Non siamo qui a chiederci perché il destino, la fatalità ti abbiano strappato alla vita; gli umani sono troppo miopi e fragili per capire il potente disegno della vita e della morte, ma tu nel percorso, seppur limitato, hai lasciato molto in noi, hai messo le radici della tua innocenza e della tua solarità.

L’apertura di questo piccolo angolo a te dedicato, ci conforta perché risonerà sempre delle voci di bambini, che ci rammenteranno la tua dolce ed allegra risata.

Questo giardino primaverile, che i tuoi genitori hanno contribuito, con immensa generosità ad abbellire e a renderlo gradito ai tuoi piccoli amici, si sta aprendo alla nuova stagione vitale e si appresta ad accogliere, tra qualche tempo, anche i tuoi fratellini.
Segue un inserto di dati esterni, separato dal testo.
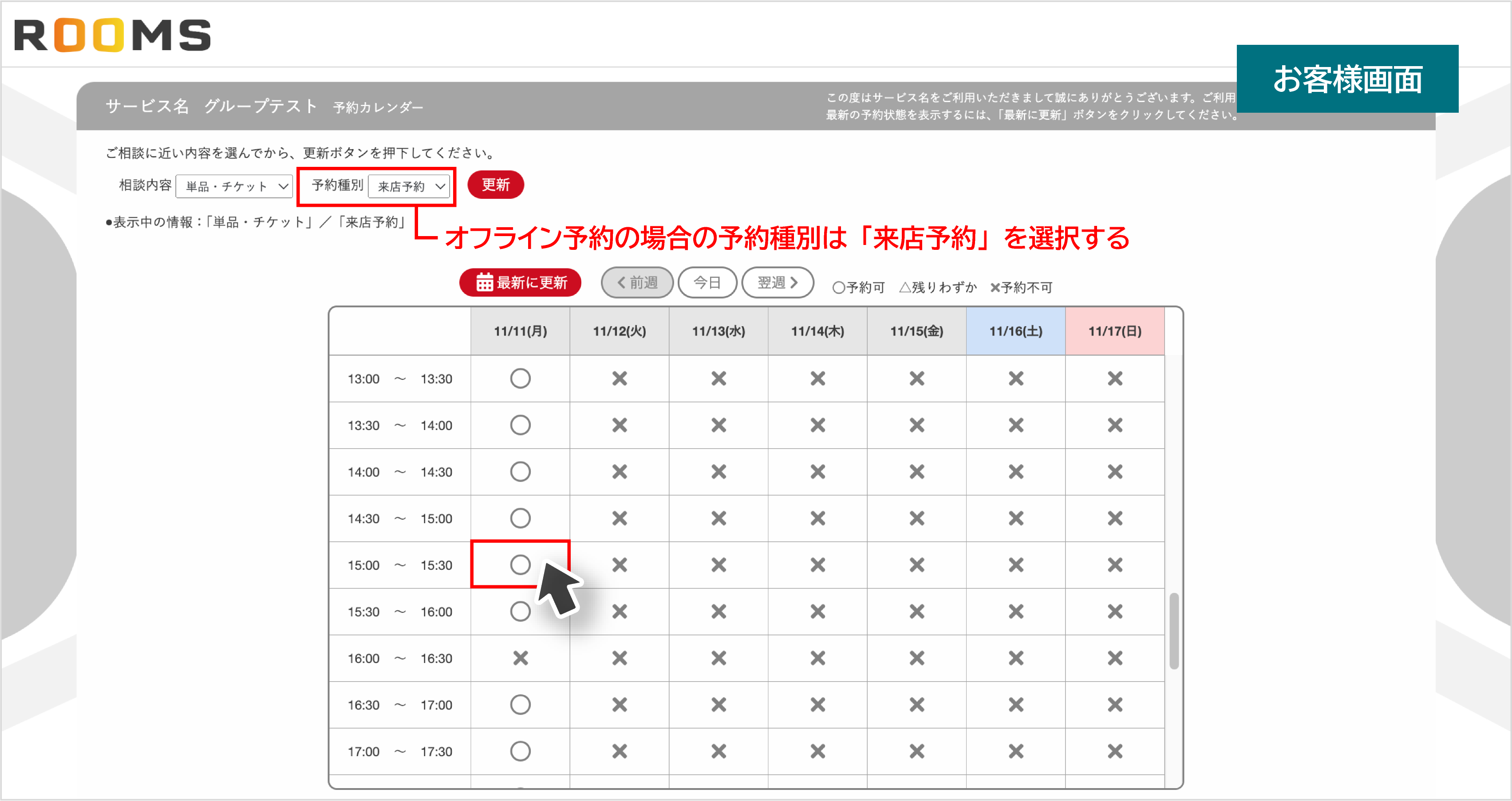The width and height of the screenshot is (1512, 801).
Task: Click the 11/16(土) column header
Action: pyautogui.click(x=1015, y=331)
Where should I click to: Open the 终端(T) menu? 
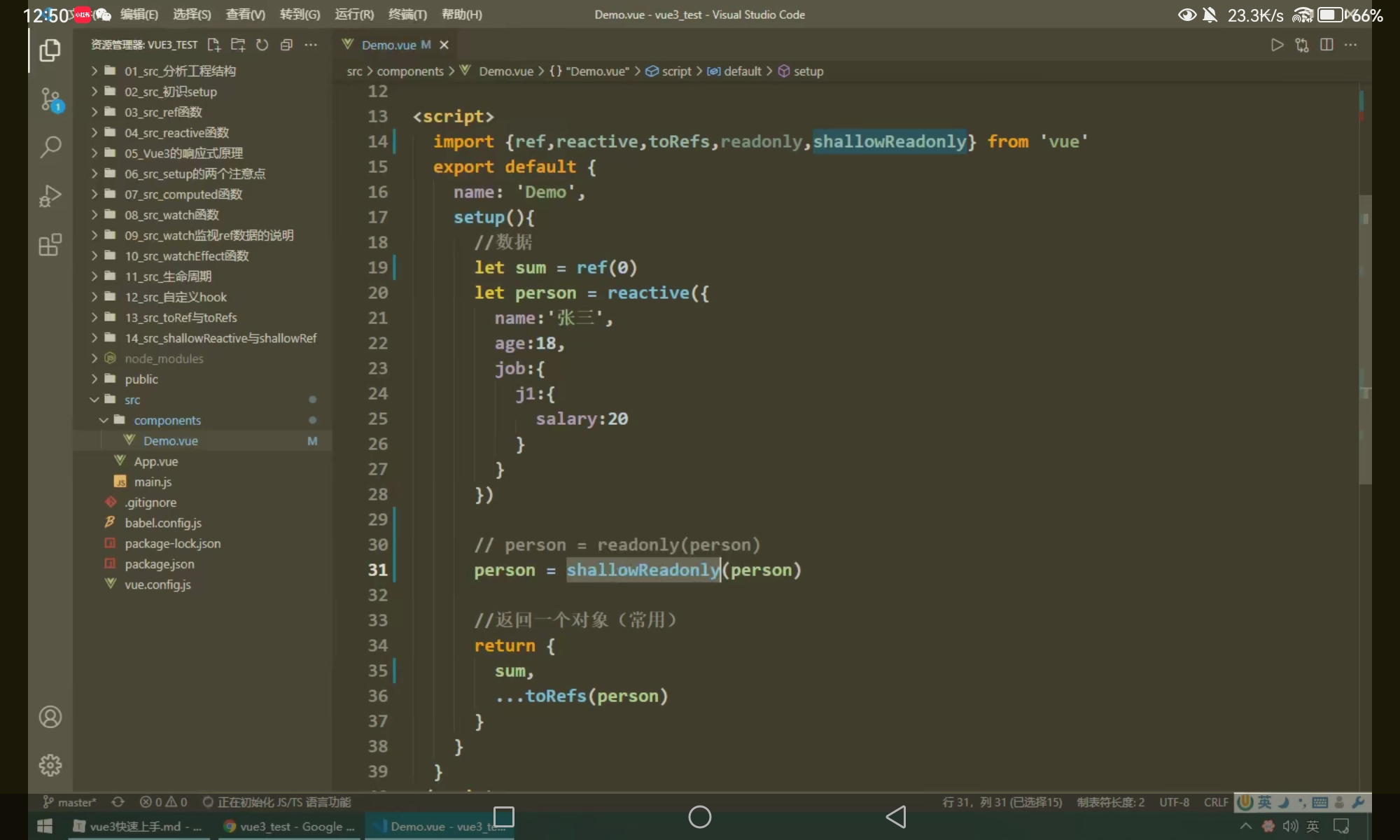coord(407,15)
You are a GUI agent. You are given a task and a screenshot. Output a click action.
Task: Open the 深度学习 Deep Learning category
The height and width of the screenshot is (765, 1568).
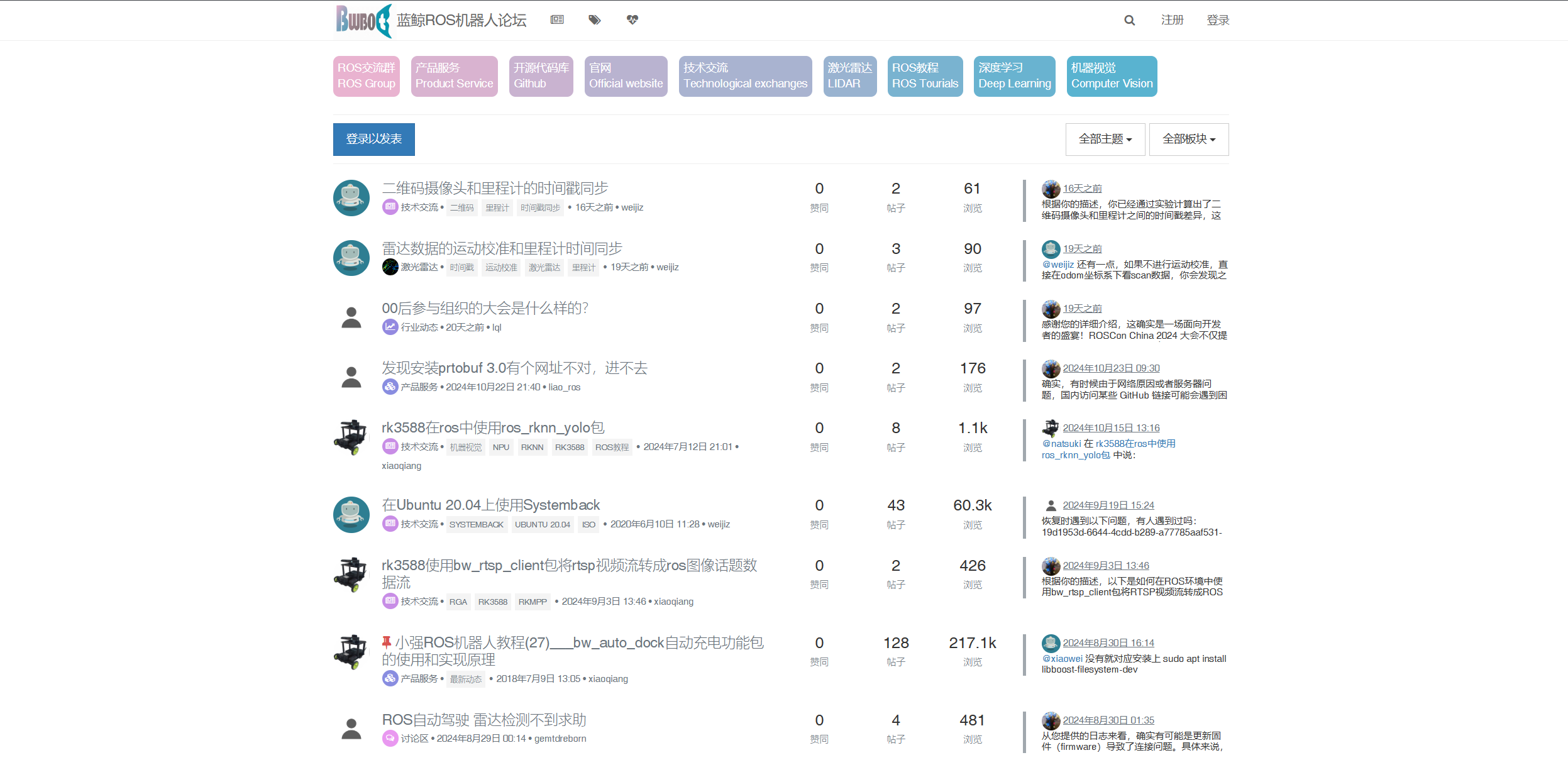click(x=1014, y=76)
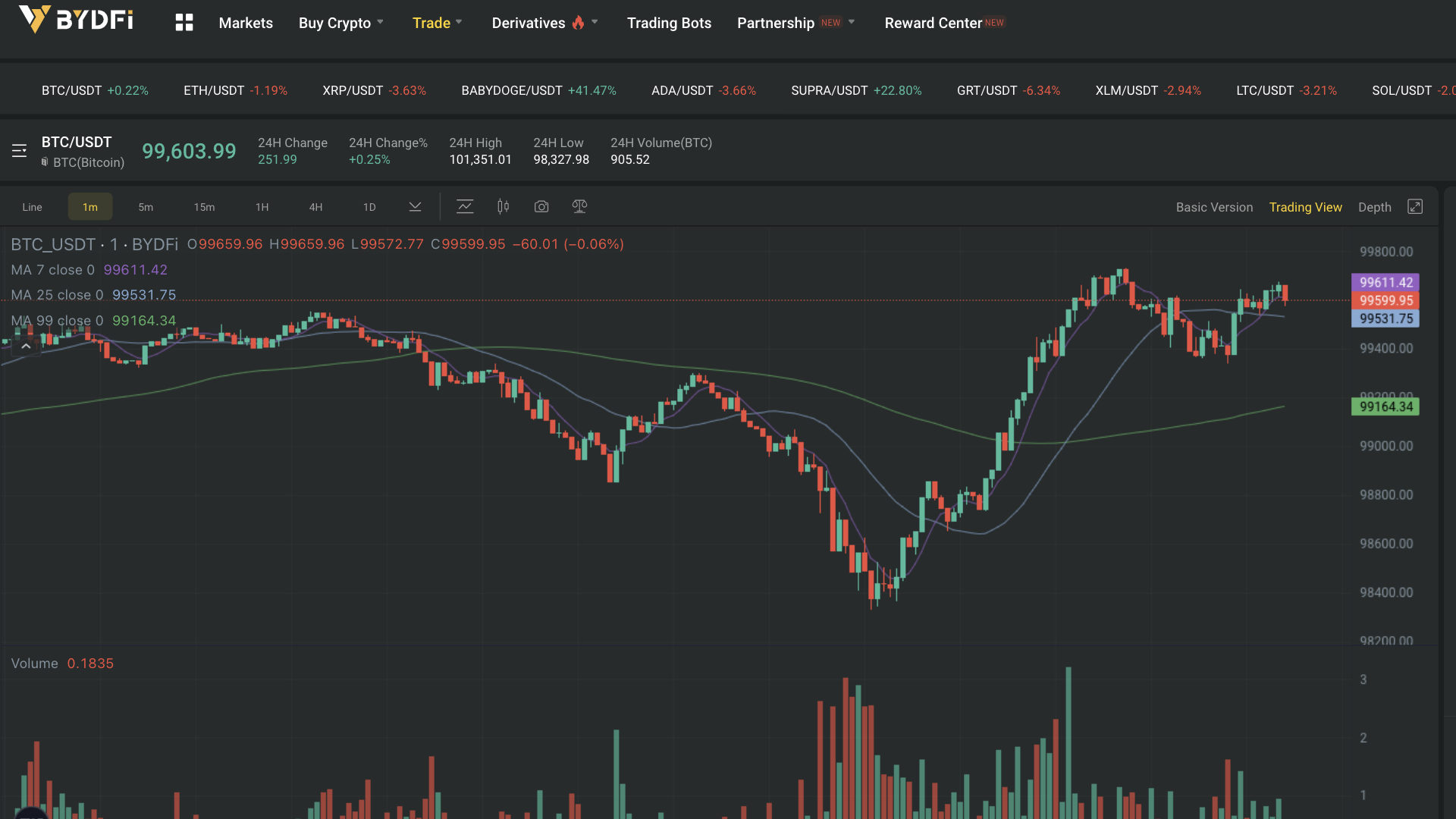Take a chart snapshot with the camera icon
This screenshot has width=1456, height=819.
pos(541,206)
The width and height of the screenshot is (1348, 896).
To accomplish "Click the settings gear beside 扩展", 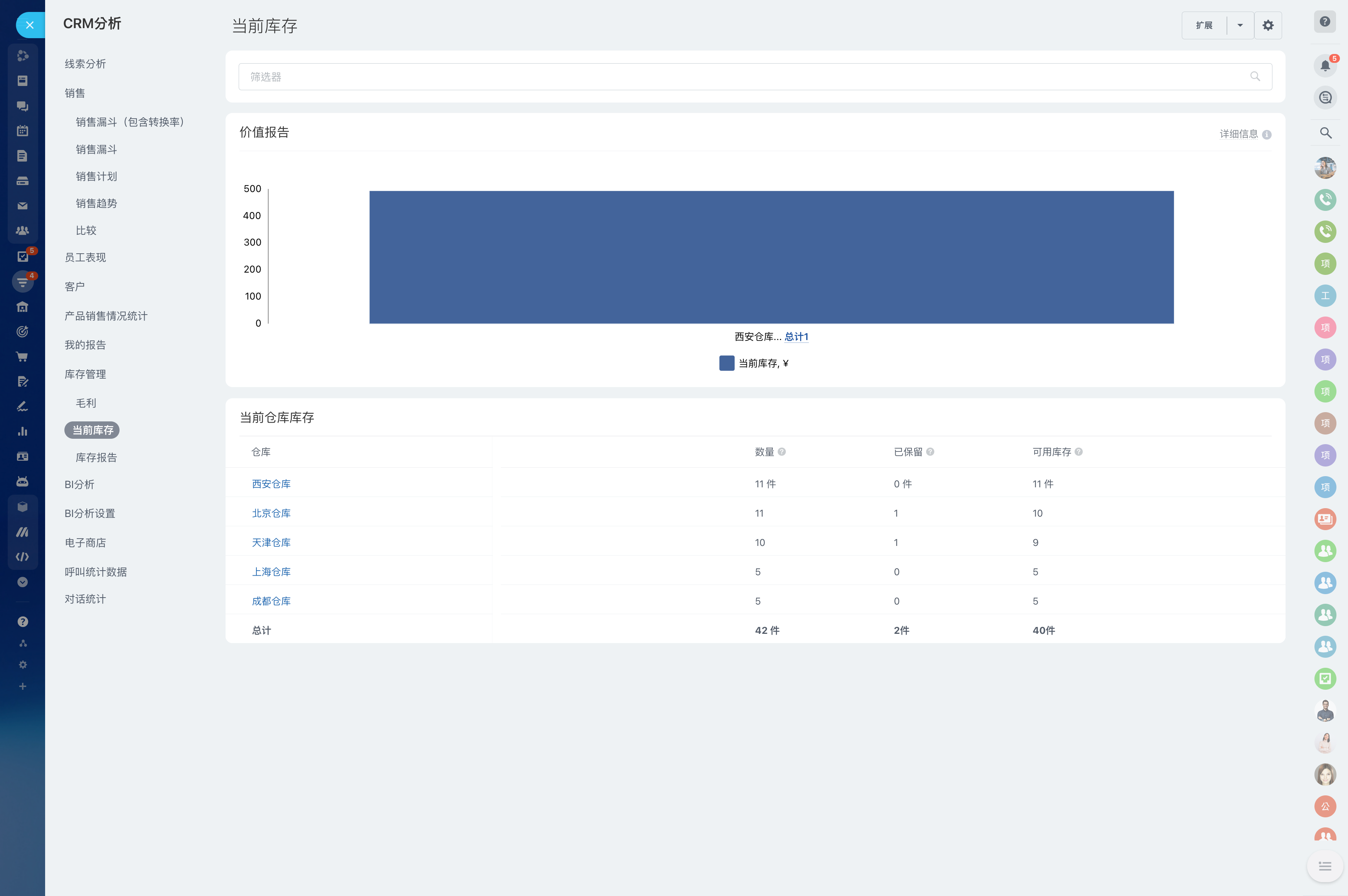I will (x=1268, y=26).
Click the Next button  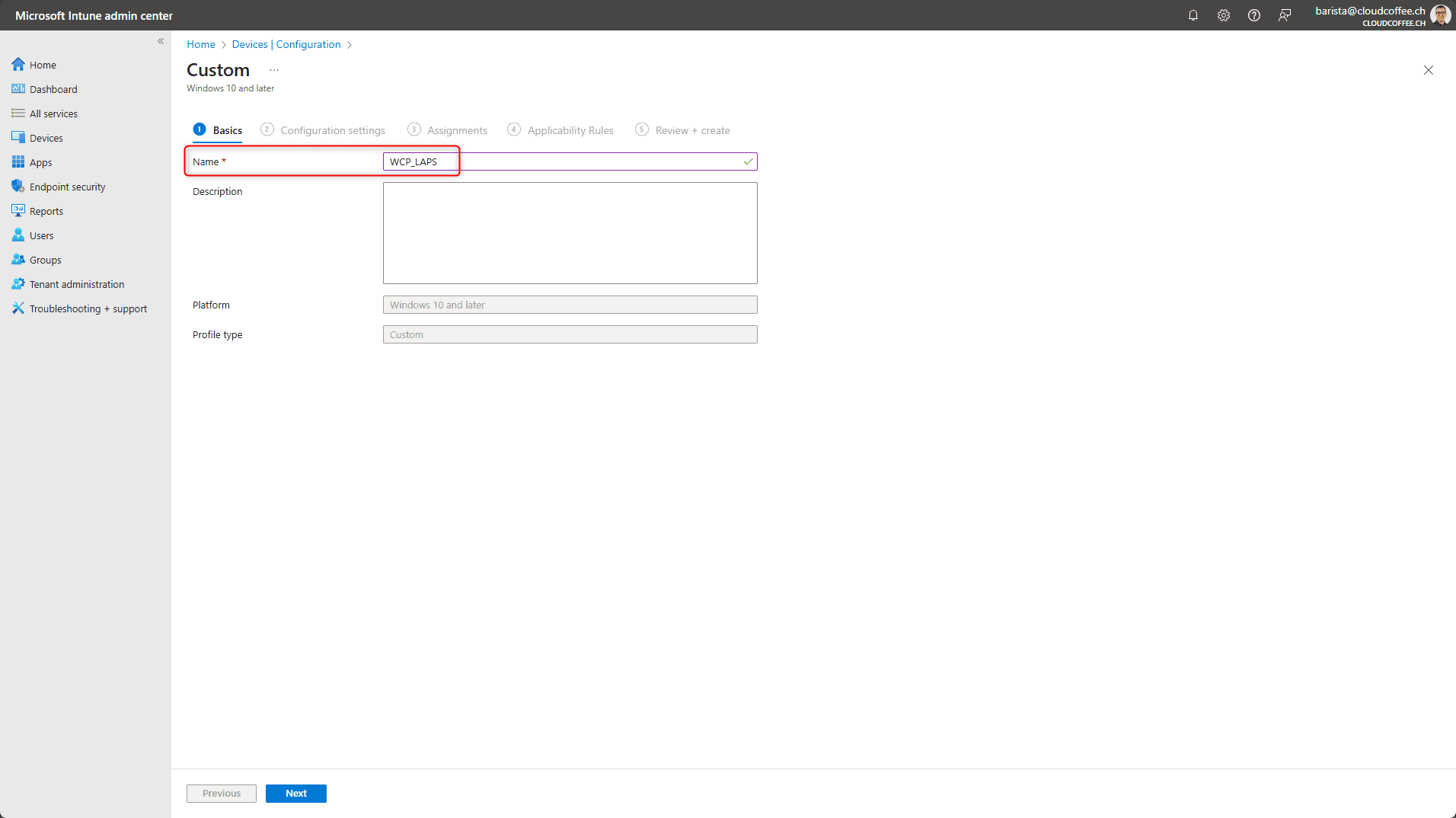click(x=295, y=793)
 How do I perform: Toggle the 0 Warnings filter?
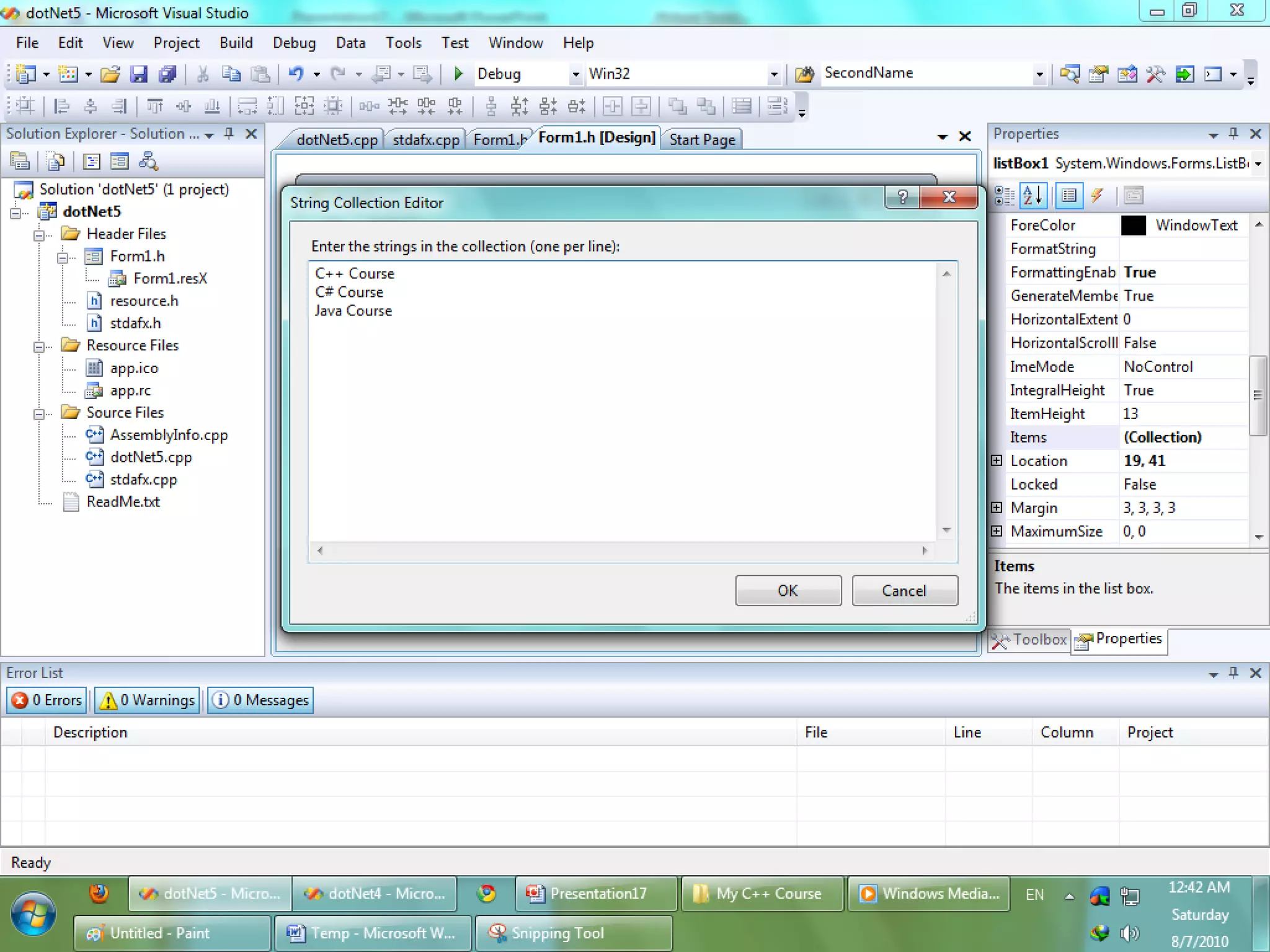point(148,700)
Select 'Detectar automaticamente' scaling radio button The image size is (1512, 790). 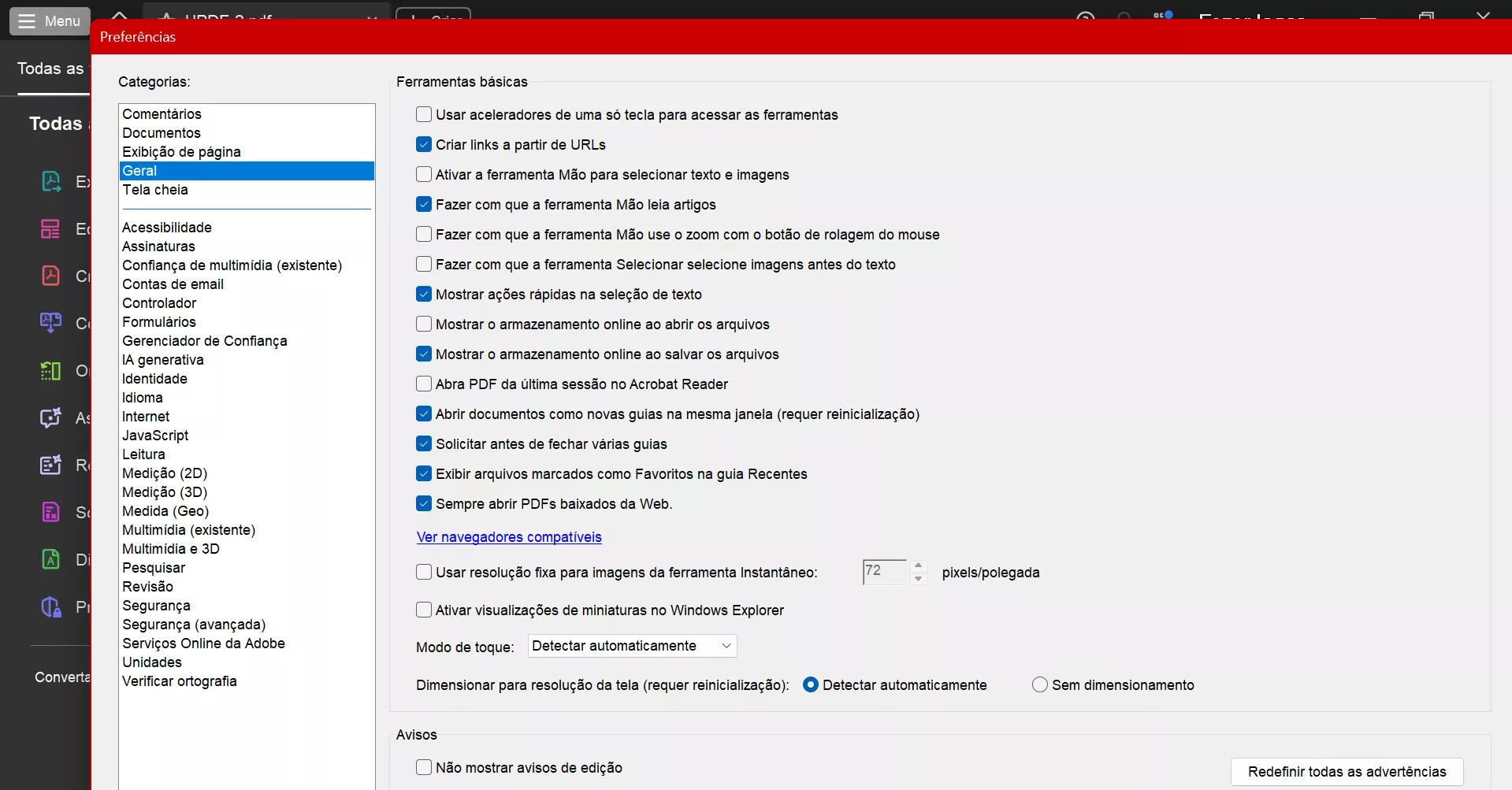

Cara Rebi, nessuno di noi si sa spiegare perché nel mondo ci siano il dolore, la sofferenza, il lutto, questo è il punto più difficile, fin dal momento in cui nasciamo, sappiamo che esistono, ma non riusciamo ad accettarli.

E’ vero il mondo che vorremmo, come recitano le strofe di una canzone, avrebbe mille cuori, per battere di più, avrebbe mille mani, mille braccia per rendere felici i bambini di domani.

A noi basta che tu sia stata con noi, che tu ci abbia illuminato con il tuo sorriso, ci abbia abbracciato, che noi ti abbiamo accolta, curata e soprattutto amata, e mai, mai  dimenticata. 

Grazie di averci aiutato, piccolo fiore, ad amare la vita.

Grazie ancora alla tua famiglia di averci aiutato a credere nel futuro.

 Le tue maestre, i tuoi compagni, la tua preside.